**Data supplied:**
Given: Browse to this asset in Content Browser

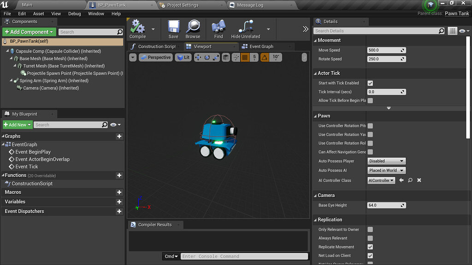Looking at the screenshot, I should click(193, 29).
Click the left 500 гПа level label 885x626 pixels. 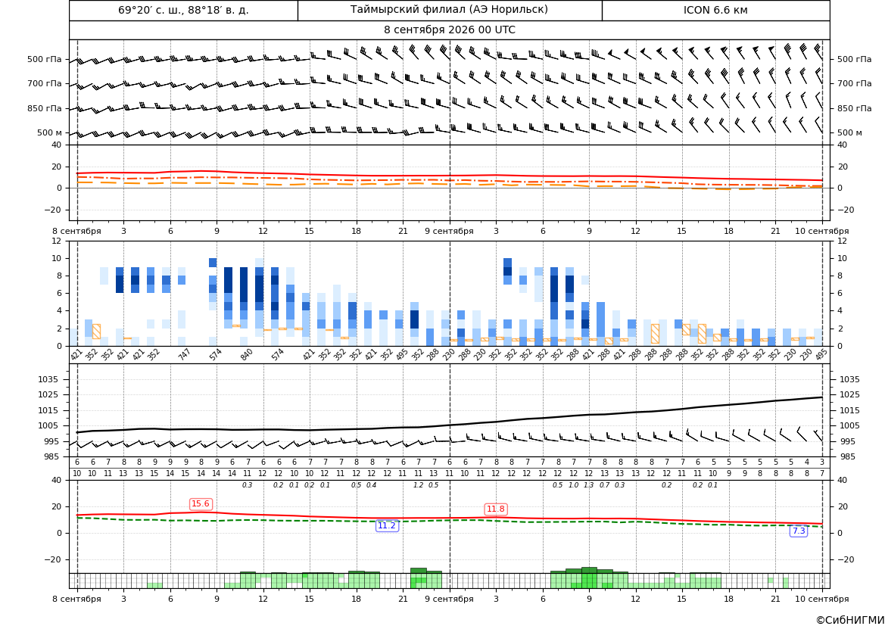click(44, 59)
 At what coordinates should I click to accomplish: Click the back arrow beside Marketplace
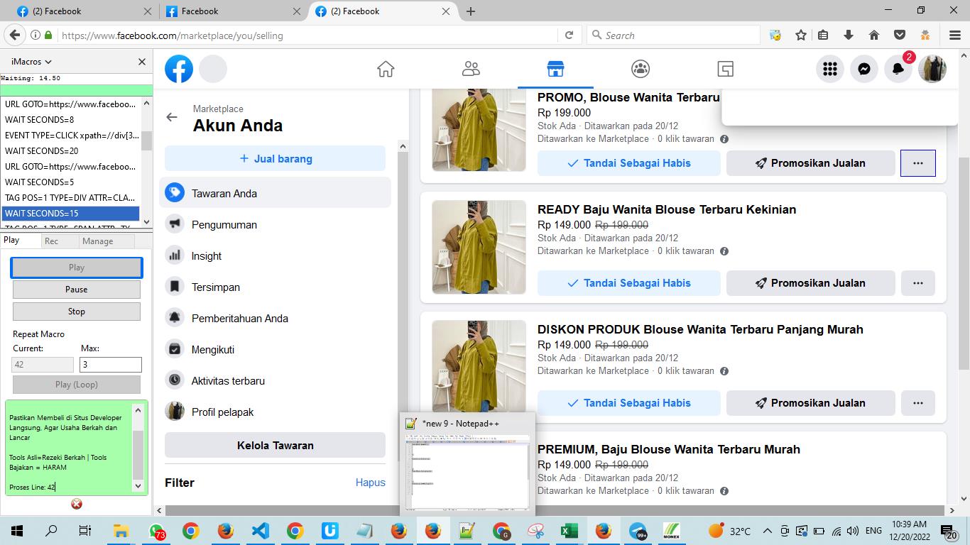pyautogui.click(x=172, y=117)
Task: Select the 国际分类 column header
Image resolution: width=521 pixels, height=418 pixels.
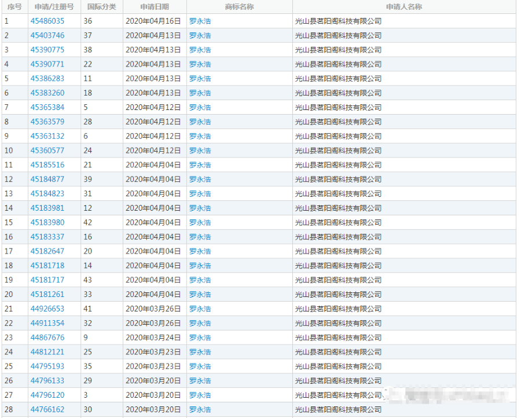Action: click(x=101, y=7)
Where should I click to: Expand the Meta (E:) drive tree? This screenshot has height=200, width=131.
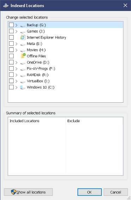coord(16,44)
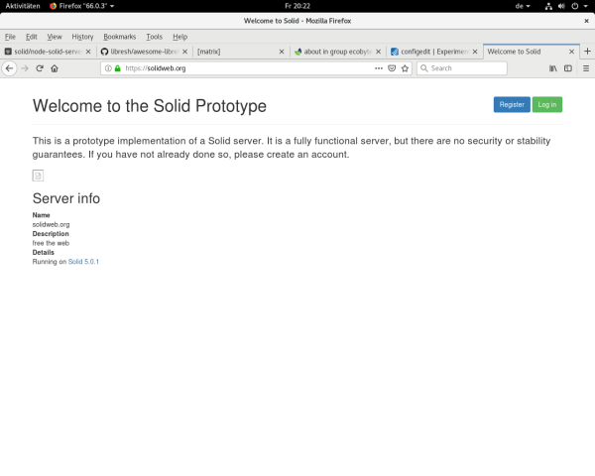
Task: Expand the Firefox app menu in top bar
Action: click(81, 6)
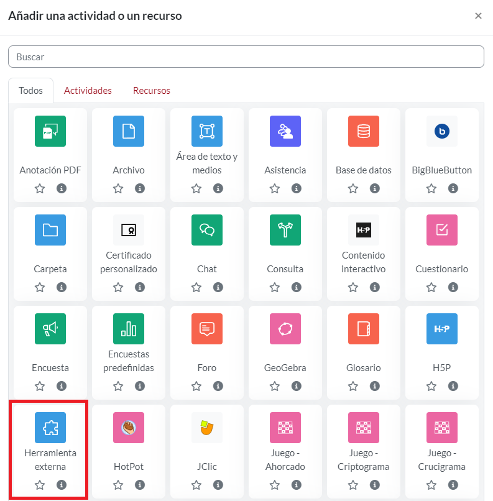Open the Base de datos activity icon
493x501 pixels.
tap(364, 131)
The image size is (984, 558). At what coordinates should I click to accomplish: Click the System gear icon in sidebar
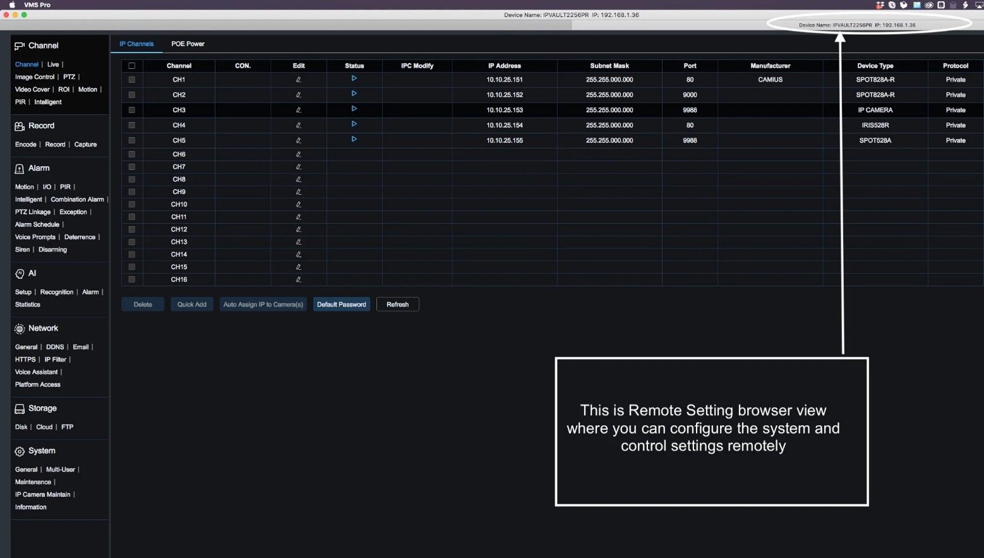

**Problem:** Copy the lines from the one containing "At what coordinates should I click to accomplish: Click the back" through the last line, without the pictures.

**Finished exercise:**
 At what coordinates should I click to accomplish: Click the back arrow beside Marketplace
pyautogui.click(x=172, y=117)
Task: Select the 国际分类 column header
Image resolution: width=521 pixels, height=418 pixels.
Action: click(x=101, y=7)
Where should I click to: Expand the Meta (E:) drive tree? This screenshot has height=200, width=131.
coord(16,44)
Task: Expand the Firefox app menu in top bar
Action: click(81, 6)
Open the Base de datos activity icon
493x501 pixels.
tap(364, 131)
The image size is (984, 558). At what coordinates should I click to accomplish: Click the System gear icon in sidebar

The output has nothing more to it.